### [Items]

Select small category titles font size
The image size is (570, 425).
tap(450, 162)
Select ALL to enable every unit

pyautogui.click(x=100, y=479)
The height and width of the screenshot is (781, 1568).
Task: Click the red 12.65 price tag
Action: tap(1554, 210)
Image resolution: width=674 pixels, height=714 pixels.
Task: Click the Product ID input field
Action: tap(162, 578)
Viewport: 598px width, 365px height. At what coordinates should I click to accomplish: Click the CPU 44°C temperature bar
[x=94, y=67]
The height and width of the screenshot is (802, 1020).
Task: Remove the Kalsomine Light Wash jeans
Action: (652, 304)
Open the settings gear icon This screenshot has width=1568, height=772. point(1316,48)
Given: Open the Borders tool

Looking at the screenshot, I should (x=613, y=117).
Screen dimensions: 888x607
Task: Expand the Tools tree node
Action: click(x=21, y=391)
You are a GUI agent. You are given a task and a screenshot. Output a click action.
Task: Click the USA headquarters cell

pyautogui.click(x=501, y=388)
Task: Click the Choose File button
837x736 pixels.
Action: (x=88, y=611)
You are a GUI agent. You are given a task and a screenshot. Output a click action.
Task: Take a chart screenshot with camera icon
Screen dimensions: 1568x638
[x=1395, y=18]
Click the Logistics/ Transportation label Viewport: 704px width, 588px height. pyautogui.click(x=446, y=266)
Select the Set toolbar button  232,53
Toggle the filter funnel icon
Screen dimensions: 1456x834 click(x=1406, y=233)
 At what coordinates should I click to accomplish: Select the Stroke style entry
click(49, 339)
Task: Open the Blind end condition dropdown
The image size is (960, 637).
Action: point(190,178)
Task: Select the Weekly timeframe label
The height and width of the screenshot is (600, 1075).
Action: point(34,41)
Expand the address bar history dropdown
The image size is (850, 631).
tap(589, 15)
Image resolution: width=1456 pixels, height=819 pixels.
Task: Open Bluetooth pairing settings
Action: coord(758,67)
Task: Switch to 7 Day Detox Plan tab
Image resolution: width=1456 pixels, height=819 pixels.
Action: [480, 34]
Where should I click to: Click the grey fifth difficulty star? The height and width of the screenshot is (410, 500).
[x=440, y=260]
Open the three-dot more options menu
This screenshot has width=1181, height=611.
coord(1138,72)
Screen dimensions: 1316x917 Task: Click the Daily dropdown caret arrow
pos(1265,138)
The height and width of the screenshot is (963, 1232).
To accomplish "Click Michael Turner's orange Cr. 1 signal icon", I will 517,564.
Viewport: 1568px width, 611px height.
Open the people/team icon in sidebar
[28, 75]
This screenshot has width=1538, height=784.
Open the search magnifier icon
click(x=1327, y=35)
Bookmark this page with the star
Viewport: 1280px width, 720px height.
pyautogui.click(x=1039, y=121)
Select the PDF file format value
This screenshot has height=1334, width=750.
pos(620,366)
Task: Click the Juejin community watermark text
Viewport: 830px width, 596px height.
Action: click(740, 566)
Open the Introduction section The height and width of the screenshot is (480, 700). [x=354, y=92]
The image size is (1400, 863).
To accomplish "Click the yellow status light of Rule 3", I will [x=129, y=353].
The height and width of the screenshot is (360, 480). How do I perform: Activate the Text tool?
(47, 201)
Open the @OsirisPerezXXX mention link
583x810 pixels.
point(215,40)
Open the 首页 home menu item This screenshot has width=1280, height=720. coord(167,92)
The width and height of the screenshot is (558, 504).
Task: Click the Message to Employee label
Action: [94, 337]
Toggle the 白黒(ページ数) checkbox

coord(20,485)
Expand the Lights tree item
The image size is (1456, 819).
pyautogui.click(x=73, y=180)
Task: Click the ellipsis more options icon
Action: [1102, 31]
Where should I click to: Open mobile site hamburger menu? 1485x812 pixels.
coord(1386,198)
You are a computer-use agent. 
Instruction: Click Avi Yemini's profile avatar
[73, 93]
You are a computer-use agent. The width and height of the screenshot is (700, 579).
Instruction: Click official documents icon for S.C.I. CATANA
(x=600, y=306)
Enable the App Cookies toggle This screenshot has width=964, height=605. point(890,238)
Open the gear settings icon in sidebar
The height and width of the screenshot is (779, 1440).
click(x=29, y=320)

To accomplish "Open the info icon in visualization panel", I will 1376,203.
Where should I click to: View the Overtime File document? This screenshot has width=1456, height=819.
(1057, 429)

### [What you are asked to do]
Reproduce all of these entries line for line, without changing anything.

### [The result]
Select small category titles font size
The image size is (570, 425).
tap(450, 162)
Select ALL to enable every unit

pyautogui.click(x=100, y=479)
The height and width of the screenshot is (781, 1568).
Task: Click the red 12.65 price tag
Action: tap(1554, 210)
Image resolution: width=674 pixels, height=714 pixels.
Task: Click the Product ID input field
Action: tap(162, 578)
Viewport: 598px width, 365px height. At what coordinates should I click to accomplish: Click the CPU 44°C temperature bar
[x=94, y=67]
The height and width of the screenshot is (802, 1020).
Task: Remove the Kalsomine Light Wash jeans
Action: (652, 304)
Open the settings gear icon This screenshot has width=1568, height=772. point(1316,48)
Given: Open the Borders tool

Looking at the screenshot, I should (x=613, y=117).
Screen dimensions: 888x607
Task: Expand the Tools tree node
Action: click(x=21, y=391)
You are a GUI agent. You are given a task and a screenshot. Output a click action.
Task: Click the USA headquarters cell

pyautogui.click(x=501, y=388)
Task: Click the Choose File button
837x736 pixels.
Action: (x=88, y=611)
You are a GUI agent. You are given a task and a screenshot. Output a click action.
Task: Take a chart screenshot with camera icon
Screen dimensions: 1568x638
[x=1395, y=18]
Click the Logistics/ Transportation label Viewport: 704px width, 588px height. pyautogui.click(x=446, y=266)
Select the Set toolbar button  232,53
Toggle the filter funnel icon
Screen dimensions: 1456x834 click(x=1406, y=233)
 At what coordinates should I click to accomplish: Select the Stroke style entry
click(49, 339)
Task: Open the Blind end condition dropdown
The image size is (960, 637).
Action: point(190,178)
Task: Select the Weekly timeframe label
The height and width of the screenshot is (600, 1075).
Action: point(34,41)
Expand the address bar history dropdown
The image size is (850, 631).
tap(589, 15)
Image resolution: width=1456 pixels, height=819 pixels.
Task: Open Bluetooth pairing settings
Action: coord(758,67)
Task: Switch to 7 Day Detox Plan tab
Image resolution: width=1456 pixels, height=819 pixels.
Action: [480, 34]
Where should I click to: Click the grey fifth difficulty star? The height and width of the screenshot is (410, 500).
[x=440, y=260]
Open the three-dot more options menu
This screenshot has width=1181, height=611.
coord(1138,72)
Screen dimensions: 1316x917 Task: Click the Daily dropdown caret arrow
pos(1265,138)
The height and width of the screenshot is (963, 1232).
To accomplish "Click Michael Turner's orange Cr. 1 signal icon", I will 517,564.
Viewport: 1568px width, 611px height.
Open the people/team icon in sidebar
[28, 75]
This screenshot has width=1538, height=784.
Open the search magnifier icon
click(x=1327, y=35)
Bookmark this page with the star
Viewport: 1280px width, 720px height.
pyautogui.click(x=1039, y=121)
Select the PDF file format value
This screenshot has height=1334, width=750.
pos(620,366)
Task: Click the Juejin community watermark text
Viewport: 830px width, 596px height.
Action: click(740, 566)
Open the Introduction section The height and width of the screenshot is (480, 700). [x=354, y=92]
The image size is (1400, 863).
To accomplish "Click the yellow status light of Rule 3", I will [x=129, y=353].
The height and width of the screenshot is (360, 480). How do I perform: Activate the Text tool?
(47, 201)
Open the @OsirisPerezXXX mention link
583x810 pixels.
point(215,40)
Open the 首页 home menu item This screenshot has width=1280, height=720. coord(167,92)
The width and height of the screenshot is (558, 504).
Task: Click the Message to Employee label
Action: [94, 337]
Toggle the 白黒(ページ数) checkbox

coord(20,485)
Expand the Lights tree item
The image size is (1456, 819).
pyautogui.click(x=73, y=180)
Task: Click the ellipsis more options icon
Action: [1102, 31]
Where should I click to: Open mobile site hamburger menu? 1485x812 pixels.
coord(1386,198)
You are a computer-use agent. 
Instruction: Click Avi Yemini's profile avatar
[73, 93]
You are a computer-use agent. The width and height of the screenshot is (700, 579).
Instruction: Click official documents icon for S.C.I. CATANA
(x=600, y=306)
Enable the App Cookies toggle This screenshot has width=964, height=605. point(890,238)
Open the gear settings icon in sidebar
The height and width of the screenshot is (779, 1440).
click(x=29, y=320)

To accomplish "Open the info icon in visualization panel", I will 1376,203.
Where should I click to: View the Overtime File document? This screenshot has width=1456, height=819.
(1057, 429)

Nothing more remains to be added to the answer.